On Fri, Dec 22, 2006 at 08:37:05PM -0500, Steve Downey wrote:
On 12/22/06, Stefan O'Rear
wrote: All monads provide a "fail" operation, and any function that uses fail will be able to work with any monad's error handling mechanism.
* Maybe - fail msg is Nothing (ignores the message) * Either str - fail msg is Left msg (stores the message) * IO - fail msg is ioError (userError msg) (throws message as exception)
OK, but is msg always a string?
You've hit the nail on the head. The fail method is a kludge that works if the error is just a string (in English, of course), but often it isn't.
For instance, Data.Map.minView is Monad m => Set a -> m (Set a, a); so..
minView :: Set a -> Maybe (Set a, a) -- gives Nothing on empty set minView :: Set a -> [(Set a, a)] -- gives [] on empty set minView :: Set a -> IO (Set a, a) -- throws an ioError on empty set ...
(note that the behavior of lookup et al, which are specific to Maybe, is considered outdated style)
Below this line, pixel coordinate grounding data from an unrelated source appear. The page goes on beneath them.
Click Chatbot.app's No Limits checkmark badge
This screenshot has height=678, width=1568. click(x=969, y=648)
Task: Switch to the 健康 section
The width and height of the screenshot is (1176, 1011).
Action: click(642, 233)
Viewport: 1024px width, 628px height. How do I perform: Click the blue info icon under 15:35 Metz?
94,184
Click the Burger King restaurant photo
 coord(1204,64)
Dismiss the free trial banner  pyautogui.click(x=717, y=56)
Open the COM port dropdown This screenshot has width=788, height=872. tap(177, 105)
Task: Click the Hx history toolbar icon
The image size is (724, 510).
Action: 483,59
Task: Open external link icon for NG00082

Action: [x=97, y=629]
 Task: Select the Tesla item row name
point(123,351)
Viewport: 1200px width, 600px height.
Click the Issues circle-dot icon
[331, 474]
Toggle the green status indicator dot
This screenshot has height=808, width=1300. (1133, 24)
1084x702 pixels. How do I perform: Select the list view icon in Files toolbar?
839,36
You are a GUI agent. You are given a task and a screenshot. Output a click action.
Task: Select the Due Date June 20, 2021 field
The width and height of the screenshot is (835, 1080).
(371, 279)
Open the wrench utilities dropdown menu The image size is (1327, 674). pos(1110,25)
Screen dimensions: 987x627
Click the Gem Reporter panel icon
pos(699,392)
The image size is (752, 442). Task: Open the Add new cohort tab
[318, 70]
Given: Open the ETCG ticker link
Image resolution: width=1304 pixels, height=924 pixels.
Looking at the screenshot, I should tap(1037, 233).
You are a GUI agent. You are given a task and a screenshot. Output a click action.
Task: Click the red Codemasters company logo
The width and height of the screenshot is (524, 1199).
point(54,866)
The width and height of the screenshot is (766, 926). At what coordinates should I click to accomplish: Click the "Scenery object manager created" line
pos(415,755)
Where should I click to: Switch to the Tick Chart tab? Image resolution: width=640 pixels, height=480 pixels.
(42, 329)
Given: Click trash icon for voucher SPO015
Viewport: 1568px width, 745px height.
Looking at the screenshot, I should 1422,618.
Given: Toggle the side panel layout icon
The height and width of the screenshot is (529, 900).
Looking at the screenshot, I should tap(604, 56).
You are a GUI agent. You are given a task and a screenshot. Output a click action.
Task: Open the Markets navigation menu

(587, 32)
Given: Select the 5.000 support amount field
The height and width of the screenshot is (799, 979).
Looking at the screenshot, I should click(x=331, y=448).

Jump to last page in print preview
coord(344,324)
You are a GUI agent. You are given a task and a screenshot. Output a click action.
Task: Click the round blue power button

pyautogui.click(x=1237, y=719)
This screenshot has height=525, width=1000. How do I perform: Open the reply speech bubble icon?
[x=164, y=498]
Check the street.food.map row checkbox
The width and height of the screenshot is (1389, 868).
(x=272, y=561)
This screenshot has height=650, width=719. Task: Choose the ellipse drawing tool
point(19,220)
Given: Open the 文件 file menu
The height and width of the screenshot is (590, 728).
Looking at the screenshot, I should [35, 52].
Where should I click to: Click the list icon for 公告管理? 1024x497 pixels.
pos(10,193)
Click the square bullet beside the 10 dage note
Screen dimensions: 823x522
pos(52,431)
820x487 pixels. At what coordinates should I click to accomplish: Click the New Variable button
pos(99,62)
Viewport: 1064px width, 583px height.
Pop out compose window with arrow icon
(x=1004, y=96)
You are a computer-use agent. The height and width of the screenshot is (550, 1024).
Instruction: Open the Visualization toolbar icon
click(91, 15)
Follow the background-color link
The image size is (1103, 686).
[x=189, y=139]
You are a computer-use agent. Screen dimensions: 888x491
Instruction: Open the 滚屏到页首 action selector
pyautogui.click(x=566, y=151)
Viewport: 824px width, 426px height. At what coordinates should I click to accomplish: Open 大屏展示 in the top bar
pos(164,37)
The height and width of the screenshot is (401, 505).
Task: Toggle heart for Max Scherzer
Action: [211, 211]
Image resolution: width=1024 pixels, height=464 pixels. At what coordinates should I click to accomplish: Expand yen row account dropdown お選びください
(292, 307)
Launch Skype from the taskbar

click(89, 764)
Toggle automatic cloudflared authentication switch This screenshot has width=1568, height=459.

I feel a bit queasy about this. With the old Maybe type of minView, it really was a view: the empty case was an element of the data type, not an error. You could pattern match on it, and the empty case would often be perfectly normal. Of course you can still do that, because the old type is a special case that's still available, but the change of perspective gives the wrong impression, I think. It feels wrong to use failure as a normal execution path.